A couple of years ago I did a VMworld session with Cormac and we discussed the top things everyone should know about vSAN. One of the items discussed was which policy changes would trigger a rebuild. We tested the various situations and documented them. Two weeks ago a question around this was asked on a VMware internal Slack channel so I shared our findings. Considering it is already a few years ago, I wanted to make sure that our documented findings were still valid, so I redid the tests.
Now before I provide a table with the findings, I just want to explain what I tested, what I did is I created a VM with a default policy. I dumped a bunch of random data on the two VMDKs attached to the VM, and I then changed the policy of the VM while the VM is running. After changing the policy I verified through the command-line, and UI, if a rebuild of the objects was occurring or not. In some cases a policy change does not require a rebuild, while in other cases it does. This, of course, depends on what is being changed within the policy, and what that means for the objects associated with the policy. Hopefully, you will find the below table useful.
From | To | Resync |
---|---|---|
RAID-1 | RAID-1 with higher FTT | Yes |
RAID-1 | RAID-1 with lower FTT | No |
RAID-1 | RAID-5/6 | Yes |
RAID-5/6 | RAID-1 | Yes |
RAID-5 | RAID-6 | Yes |
RAID-6 | RAID-5 | Yes |
Stripe width 1 | Stripe width increase by 1 (or more) | Yes |
Stripe width x | Stripe width decrease by 1 (or more) | Yes |
Space Reservation 0 | Increase to larger than 0 | No |
Space Reservation >= 1 | Increase by 1 (or more) | No |
Space reservation > 0 | Decrease to 0 | No |
Read Cache 0 | Increase to larger than 0 | No |
Read Cache >= 1 | Increase by 1 (or more) | No |
Read Cache >= 1 | Decrease by 1 (or more) | No |
Checksum enabled | Checksum disabled | No |
Checksum disabled | Checksum enabled | Yes |
James Doyle says
Hi Duncan,
Good post and very pertinent information.
By rebuild, though, do you mean resync? From my understanding, increasing a RAID-1 FTT value will trigger a resync operation, but not a rebuild. When you increase FTT value, additional mirrors are added to the existing RAID tree, with data copied from the existing mirrors (i.e. a resync). However, the original mirrors are not removed at the end of the process. The only additional capacity that is required for this operation is the capacity for the extra mirror.

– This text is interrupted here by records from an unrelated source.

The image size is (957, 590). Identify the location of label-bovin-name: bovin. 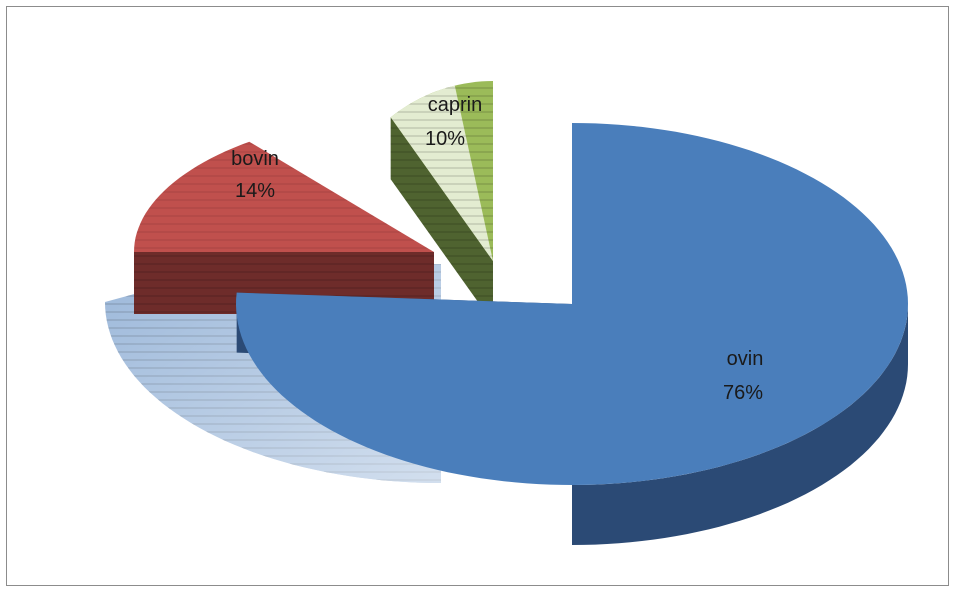
(255, 159). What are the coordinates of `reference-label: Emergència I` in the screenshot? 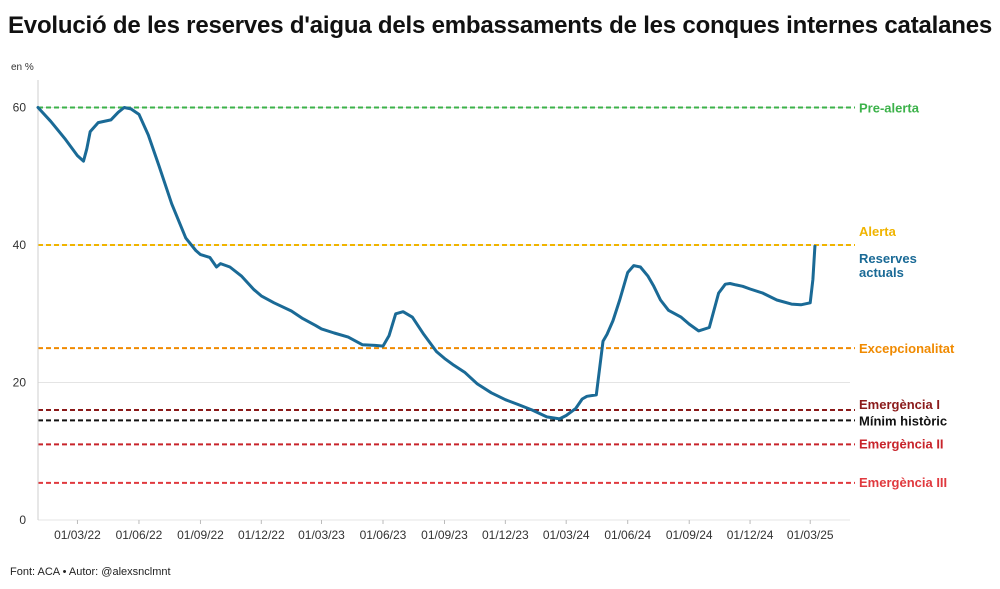 It's located at (900, 404).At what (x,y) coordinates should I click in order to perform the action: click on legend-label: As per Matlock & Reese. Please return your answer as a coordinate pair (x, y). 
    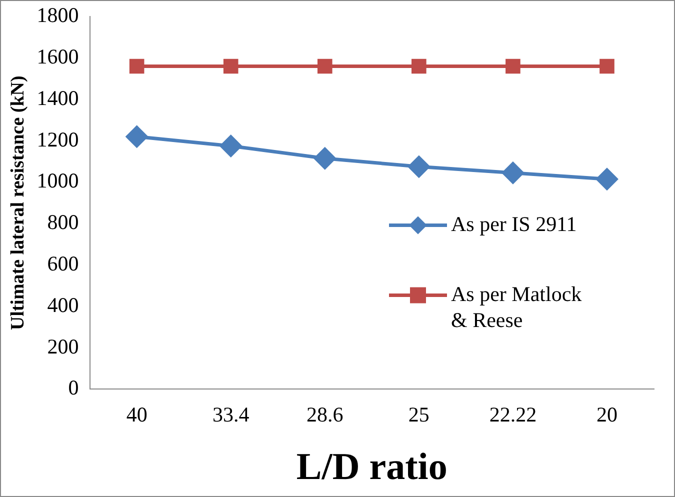
    Looking at the image, I should click on (516, 307).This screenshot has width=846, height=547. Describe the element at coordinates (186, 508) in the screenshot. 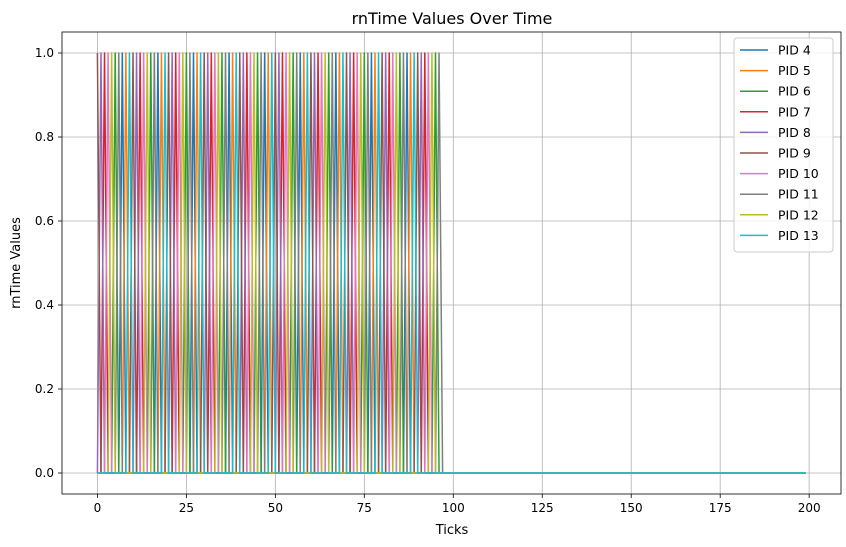

I see `x-tick-label: 25` at that location.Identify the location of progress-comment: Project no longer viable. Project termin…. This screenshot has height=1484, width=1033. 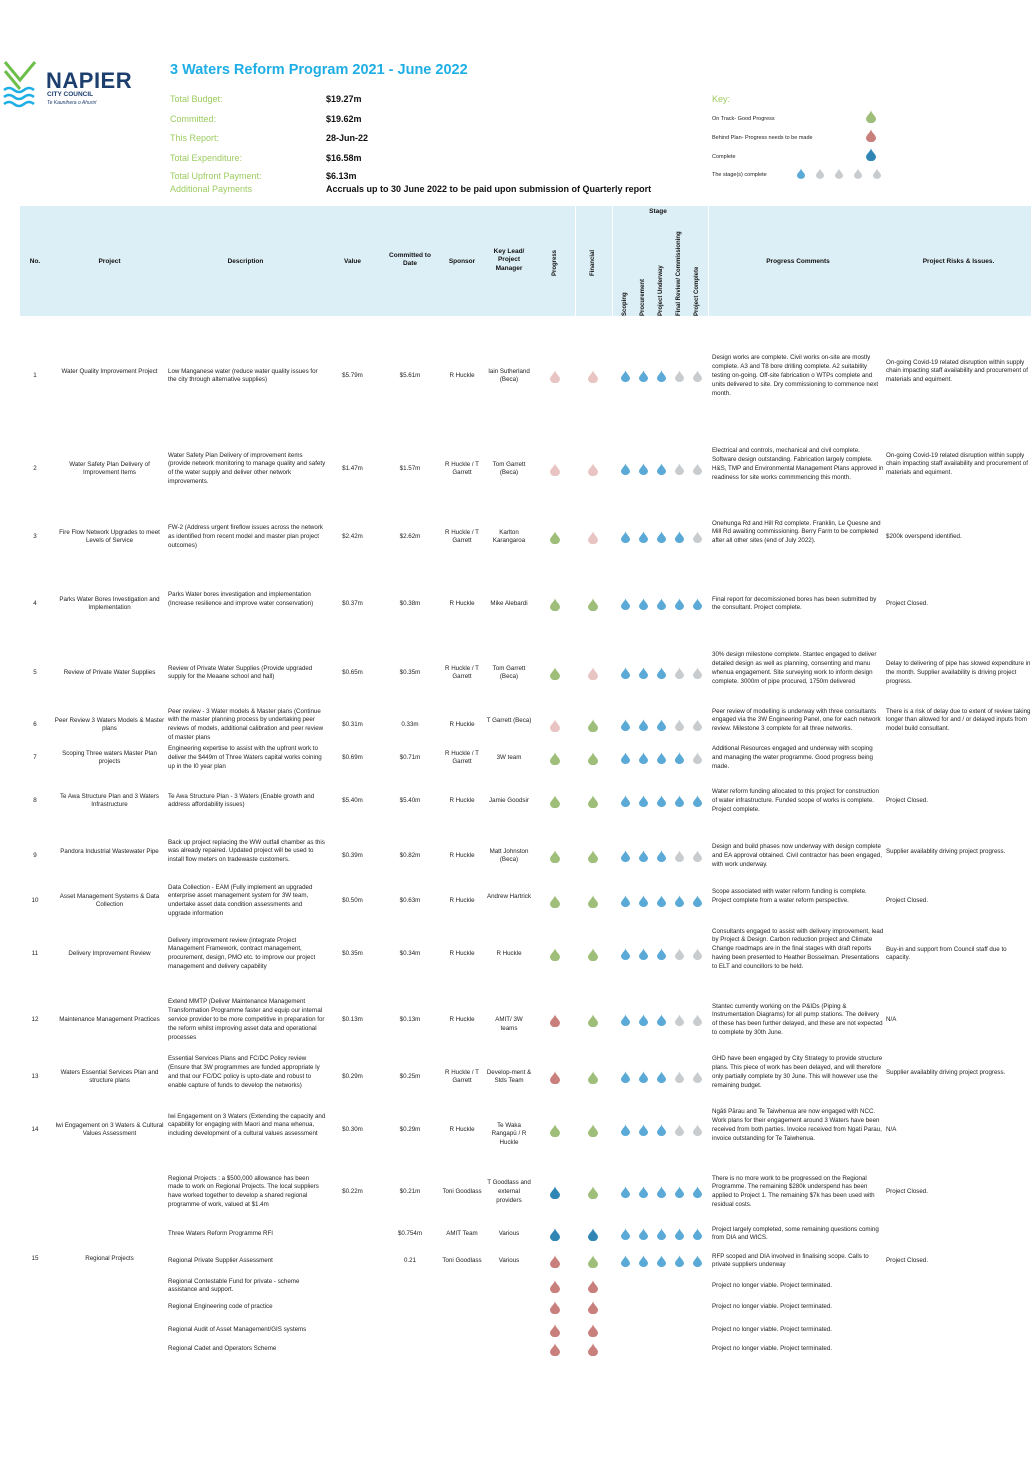
(772, 1330).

However, a change from RAID-1 to a RAID-5/6 layout requires that an entirely new RAID structure to be built (a rebuild). This means that the original RAID tree remains in place and are marked as transient data, while data is copied to the new RAID tree structure. At the end of the process, the original RAID tree is removed. This means that you need additional capacity for a complete new RAID structure in place before the operation is started. This has a significant impact if you plan to perform this on multiple objects at the same time.
I think it might be a good idea to update the table to show which operations require transient capacity during the rebuild, as well as operations which create resync traffic on the backend.
Duncan Epping says
Ah yes, I should have fixed the table with “Resync” instead of rebuild indeed. And I was planning on having a row with an explanation around what happens, but didn’t get to it.